◆ **EXERCISE REQUIREMENTS**
Repeat exactly, and only, the lines from the one containing "Browse all journals (1298, 947)" through the last line of the data below.

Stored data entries
Content starts
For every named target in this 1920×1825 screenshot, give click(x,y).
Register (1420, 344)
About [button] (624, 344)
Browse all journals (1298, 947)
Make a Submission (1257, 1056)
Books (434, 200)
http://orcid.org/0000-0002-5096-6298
Content ends
◆ **THE COMPLETED TASK**
Browse all journals (1298, 947)
Make a Submission (1257, 1056)
Books (434, 200)
http://orcid.org/0000-0002-5096-6298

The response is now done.